This method returns an ID that you can use to cancel the subscription; see EventCancel().
GetDisk()
method GetDisk() as SYS.Stats.Disk
Returns an instance of SYS.Stats.Disk that contains metrics of disk usage for globals for this instance.
See the class reference for SYS.Stats.Disk.
GetECPAppSvr()
method GetECPAppSvr() as SYS.Stats.ECPAppSvr
Returns an instance of SYS.Stats.ECPAppSvr that contains ECP application server metrics for this instance.
See the class reference for SYS.Stats.ECPAppSvr.
GetECPDataSvr()
method GetECPDataSvr() as SYS.Stats.ECPDataSvr
Returns an instance of SYS.Stats.ECPDataSvr that contains ECP database server metrics for this instance.
Monitoring Web Client
See the class reference for SYS.Stats.ECPDataSvr.
GetGlobal()
method GetGlobal() as SYS.Stats.Global
Returns an instance of SYS.Stats.Global that contains global metrics for this instance.
See the class reference for SYS.Stats.Global.
GetRoutine()
method GetRoutine() as SYS.Stats.Routine
Returns an instance of SYS.Stats.Routine that contains routine metrics for this instance.
See the class reference for SYS.Stats.Routine.
GetSystem()
method GetSystem() as SYS.WSMon.wsSystem
Returns an instance of SYS.WSMon.wsSystem that contains system information about the InterSystems IRIS instance.
See the class reference for SYS.WSMon.wsSystem.
B.5 Monitoring Web Client
The SYS.WSMon.Client class and related classes are an InterSystems IRIS web service client that can invoke methods of SYS.WSMon.Server web service in the same InterSystems IRIS instance or another InterSystems IRIS instance.
This web client class uses the following LOCATION parameter, using the <baseURL> for your instance:
Parameter LOCATION = "http://<baseURL>/csp/sys/SYS.WSMon.Service.cls"
Where server is the server on which InterSystems IRIS is running and port is the port that the InterSystems IRIS web service server uses.
Use this web client in the same way that you use other InterSystems IRIS web service clients:
Create an instance of the web client class.
Set its Location property if needed.
This is necessary if the SYS.WSMon.Server web service that you want to use is on a different machine than the client, or if it uses a port other than 52773.
See Creating Web Services and Web Clients.
Invoke a web method.
The details depend on the web method you invoke; see Web Methods of the Monitoring Web Service and see the class reference for the return types.
The following shows an example Terminal session:
USER>set $namespace = "%SYS"
%SYS>set client=##class(SYS.WSMon.Client).%New()
%SYS>set client.Location="http://localhost:8000/csp/sys/SYS.WSMon.Service.cls"
%SYS>set myroutinestats=client.GetRoutine()
%SYS>write myroutinestats.RtnCallsLocal 19411581 %SYS>write myroutinestats.RtnCallsRemote 0 %SYS>write myroutinestats.RtnCommands 432764817 %SYS>
More typically, you create and use the client programmatically, perhaps to retrieve data for display in a user interface.
Note:
Remember that the SYS.WSMon package is available only in %SYS namespace, which means that you must be in that namespace to perform the steps described here.
B.6 Processing Events
InterSystems IRIS provides a sample web service (SYS.WSMon.EventSink) that can receive and process events sent by any Log Monitoring Web Service.
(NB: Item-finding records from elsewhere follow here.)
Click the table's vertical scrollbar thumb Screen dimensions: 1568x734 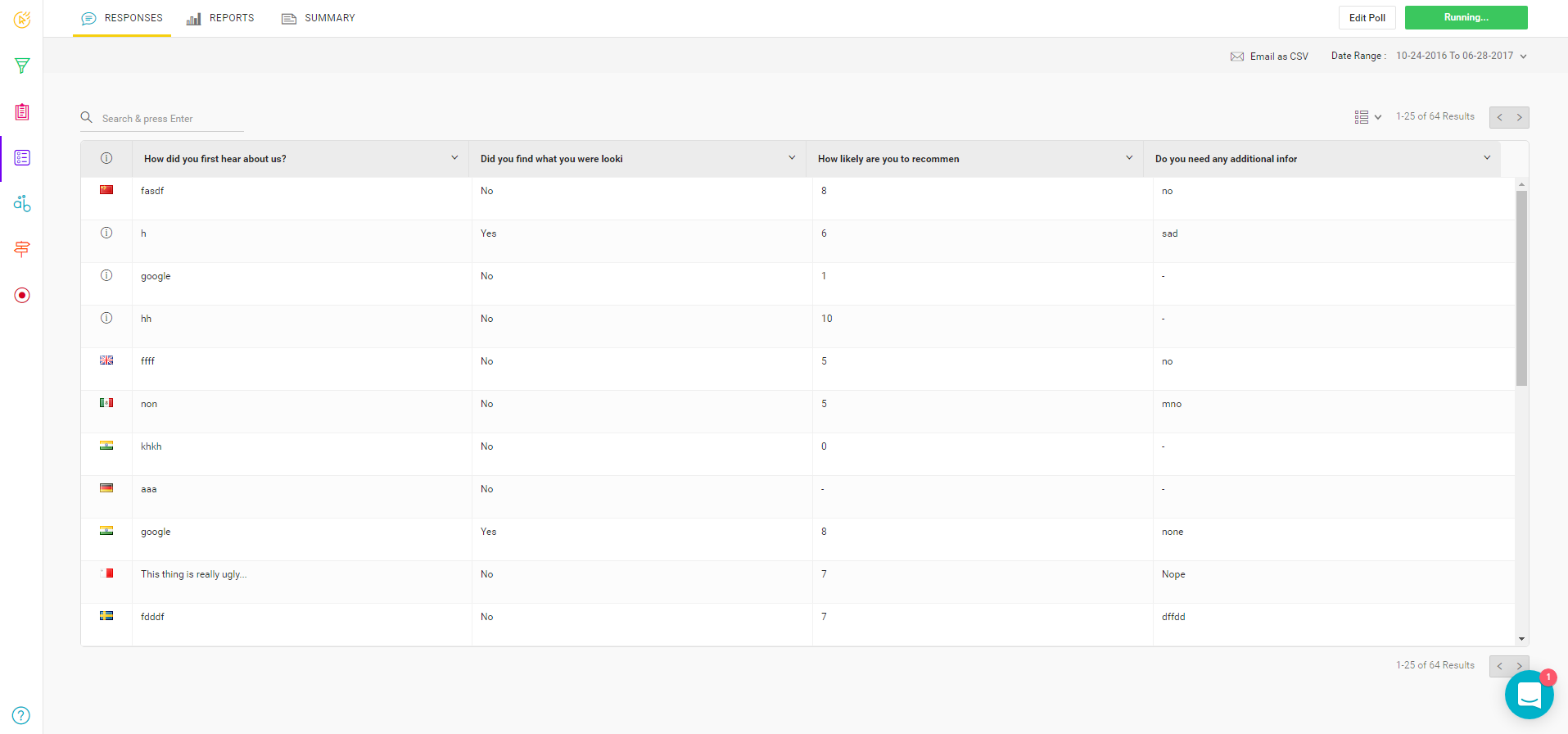coord(1521,288)
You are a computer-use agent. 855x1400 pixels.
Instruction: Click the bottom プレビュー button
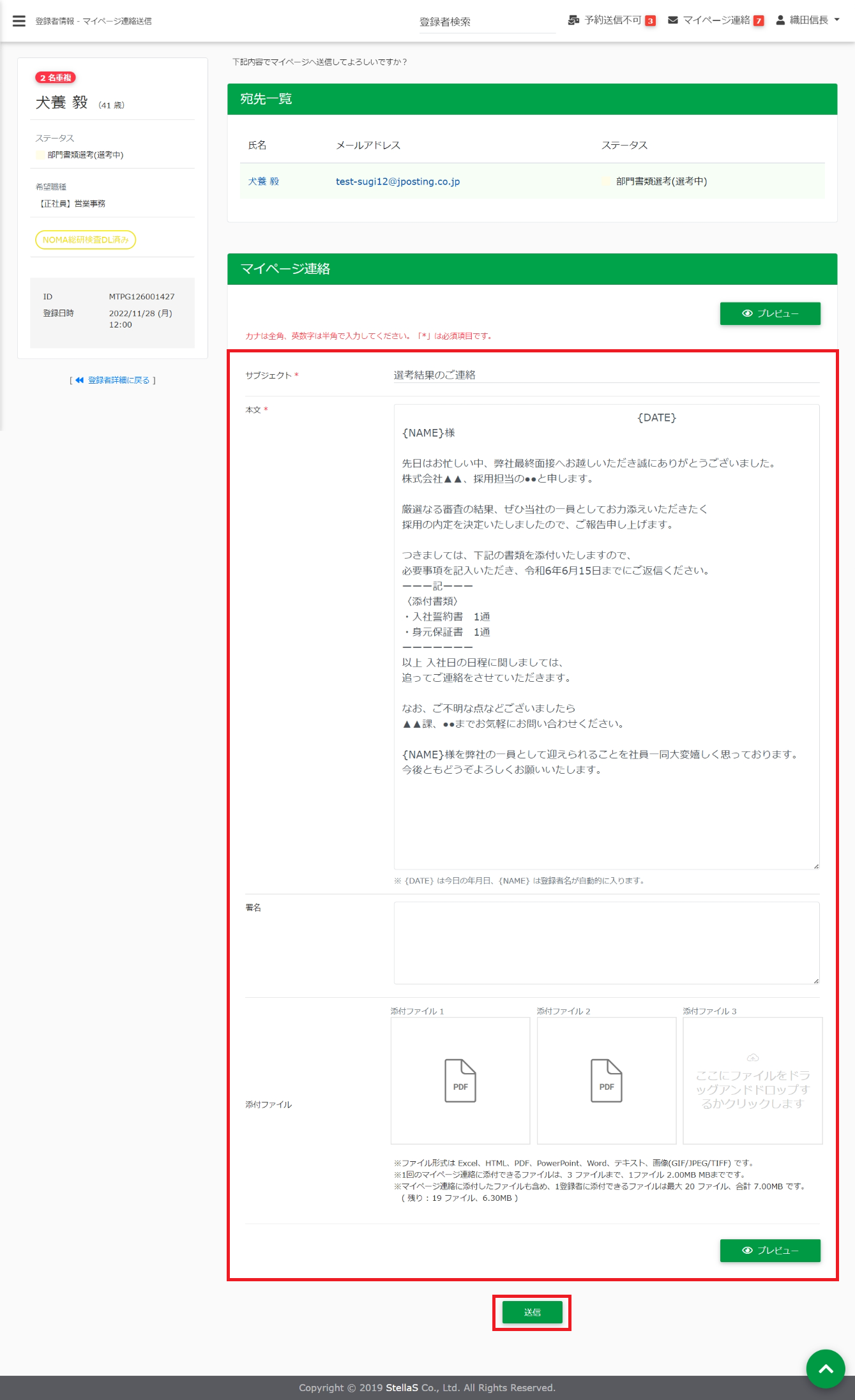click(769, 1250)
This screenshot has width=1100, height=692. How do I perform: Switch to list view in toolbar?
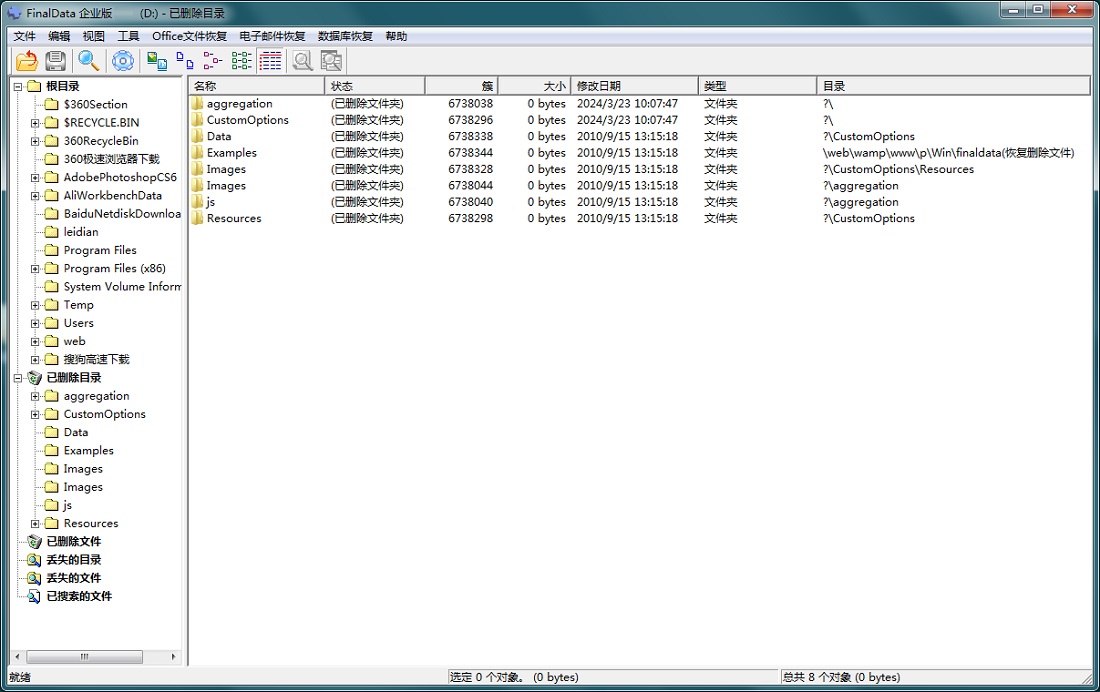click(x=213, y=61)
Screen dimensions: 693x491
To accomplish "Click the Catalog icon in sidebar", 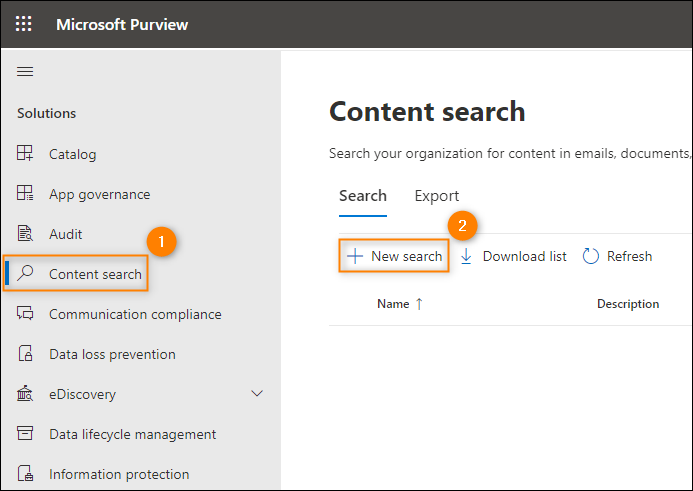I will click(x=25, y=154).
You can use this web service or create and use your own.
B.6.1 Using the Sample Event Sink Web Service
SYS.WSMon.EventSink is a sample InterSystems IRIS web service service that can receive and process events.
For a given InterSystems IRIS instance, the Log Monitoring Web Service is available at the following URL, using the <baseURL> for your instance:
http://<baseURL>/csp/sys/SYS.WSMon.EventSink.cls
Where server is the server on which InterSystems IRIS is running and port is the port that the InterSystems IRIS web service server uses.
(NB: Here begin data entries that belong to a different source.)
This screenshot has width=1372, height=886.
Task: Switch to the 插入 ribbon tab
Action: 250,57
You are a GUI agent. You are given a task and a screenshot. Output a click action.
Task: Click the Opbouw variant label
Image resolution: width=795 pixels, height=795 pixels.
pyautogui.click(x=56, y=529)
This web service has one method:
CacheEventSink()
Method CacheEventSink(event As SYS.WSMon.wsEvent) As %Integer
On Windows platforms, this sample method displays a popup window when an event occurs; for other platforms, it adds an entry to ^SYS("MONITOR","WSMON","EVENT_RECEIVED",$h).
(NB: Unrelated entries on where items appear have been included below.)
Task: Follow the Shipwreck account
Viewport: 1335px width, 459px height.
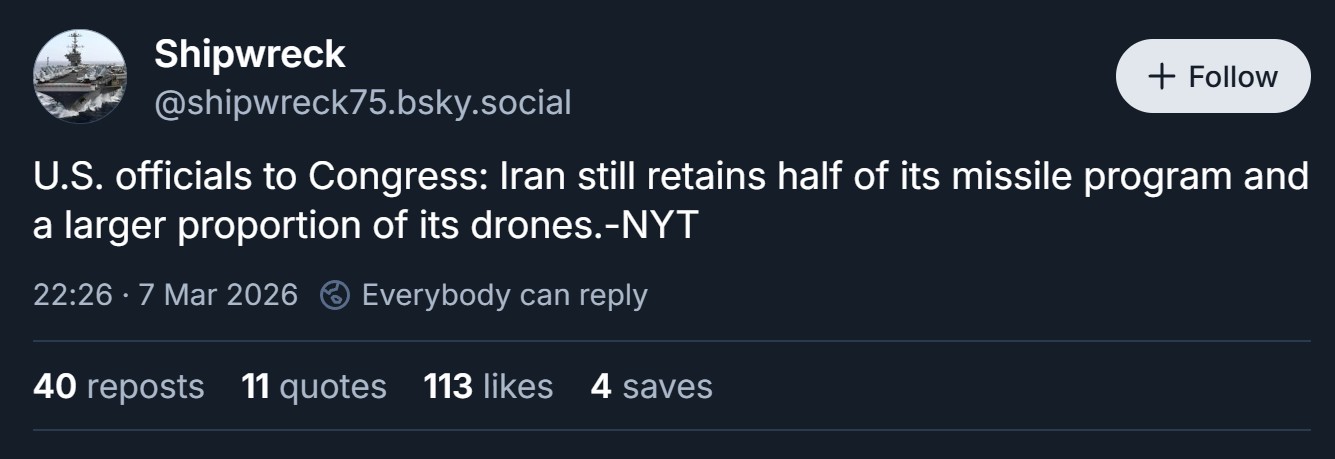Action: pyautogui.click(x=1213, y=76)
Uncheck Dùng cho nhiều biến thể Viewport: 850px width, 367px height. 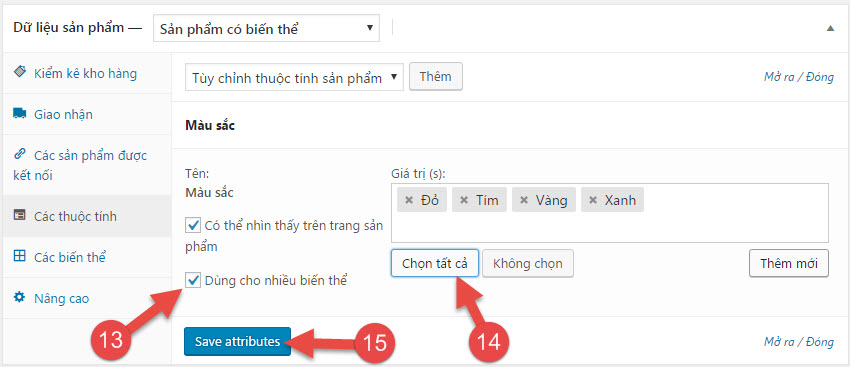(192, 280)
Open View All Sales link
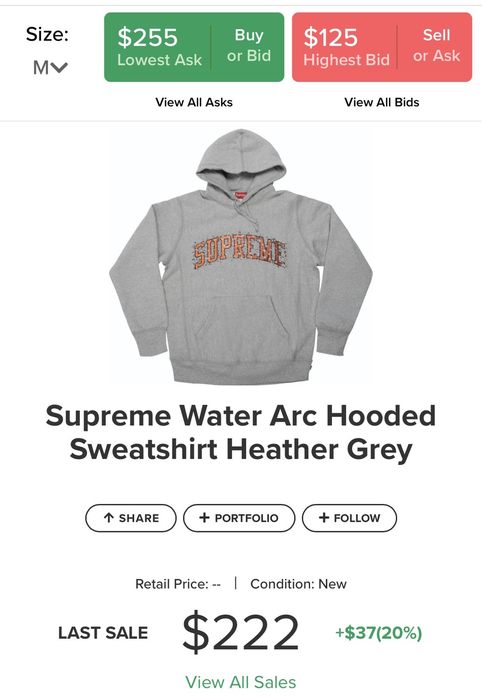The width and height of the screenshot is (482, 700). [x=241, y=682]
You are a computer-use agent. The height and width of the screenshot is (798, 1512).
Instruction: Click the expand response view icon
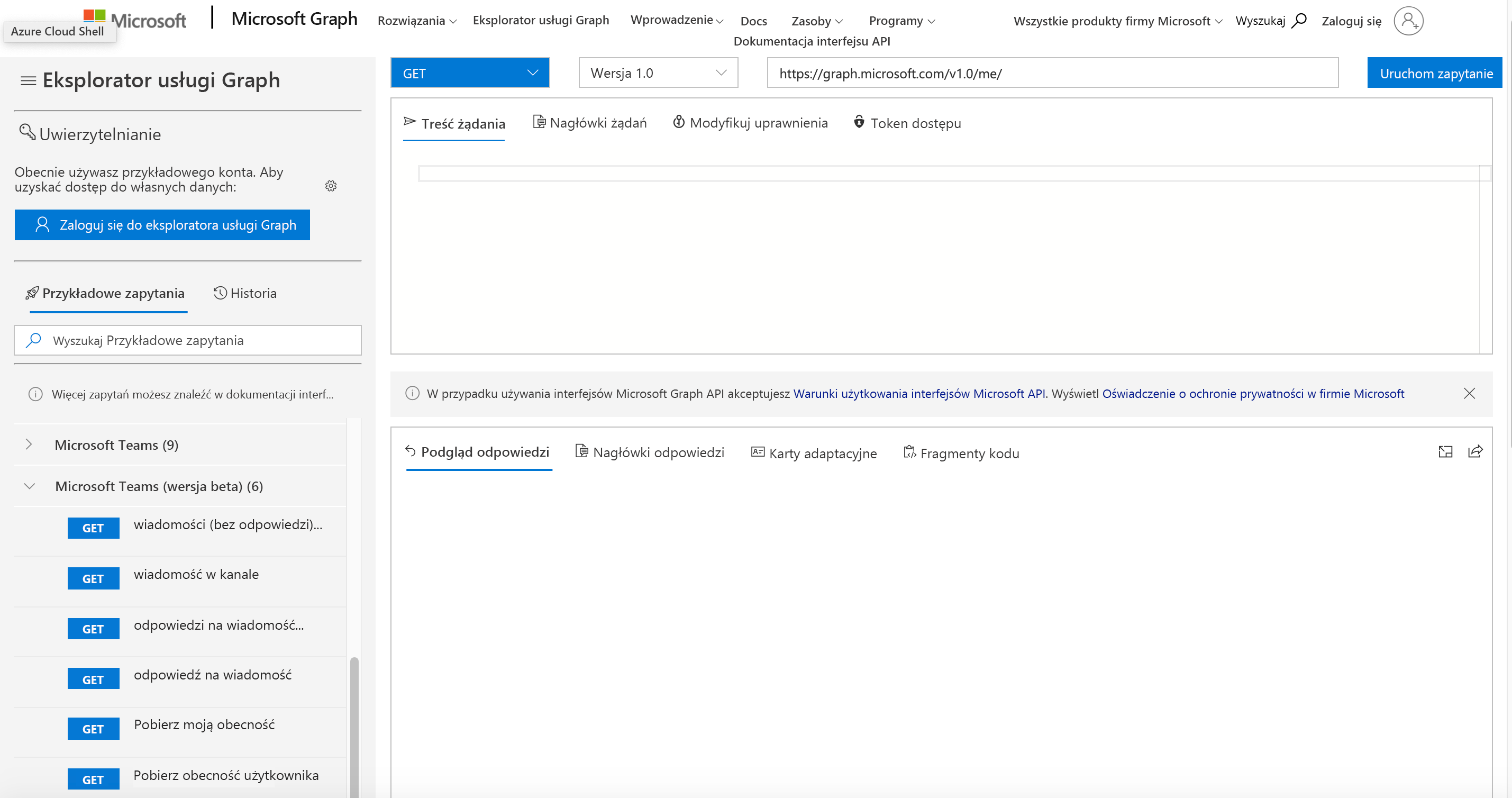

This method always returns 1.
To subscribe this sample service so that it will receive events from the Monitoring Web Service, do the following in the Terminal:
Processing Events
USER>set $namespace = "%sys"
%SYS>set client=##class(SYS.WSMon.Client).%New()
%SYS>set eventsinklocation="http://localhost:8000/csp/sys/SYS.WSMon.EventSink.cls"
%SYS>set subscriptionid=client.EventSubscribe(eventsinklocation)
%SYS>write subscriptionid CacheEventSubscription_2
Here eventsinklocation is the URL for the event sink web service that will process events.
B.6.2 Creating Your Own Event Sink Web Service
To create your own event sink web service, generate a web service from the following WSDL, using the <baseURL> for your instance:
http://<baseURL>/csp/sys/SYS.WSMon.EventSink.cls?WSDL=1
Where server is the server on which InterSystems IRIS is running and port is the port that the InterSystems IRIS web service server uses.
For details, see Creating Web Services and Web Clients.
Then modify the CacheEventSink() method in the generated web service to include your custom logic.
Every InterSystems IRIS® data platform instance contains a REST interface that provides statistics about the instance. This REST API provides a way to gather information from multiple machines running InterSystems IRIS, allowing you to monitor in detail all instances that comprise your application. The API follows the OpenMetrics standard.
This topic describes the metrics provided by the /api/monitor service. These metrics are compatible with Prometheus, an open-source monitoring and alerting tool. Configuring Prometheus to scrape multiple connected InterSystems IRIS instances provides a cohesive view of your entire system, making it easier to evaluate whether the system is behaving properly and efficiently . If you are using a monitoring tool which is compatible with OpenTelemetry, you can also configure InterSystems IRIS to transmit the metrics provided by this service as OTLP/HTTP signals.
C.1 Introduction to /api/monitor Service
The /api/monitor service provides information about the InterSystems IRIS Instance on which it runs. By default, the /api/monitor web application is enabled with “Unauthenticated” access. For information about setting up authentication for this service, see Securing REST Services.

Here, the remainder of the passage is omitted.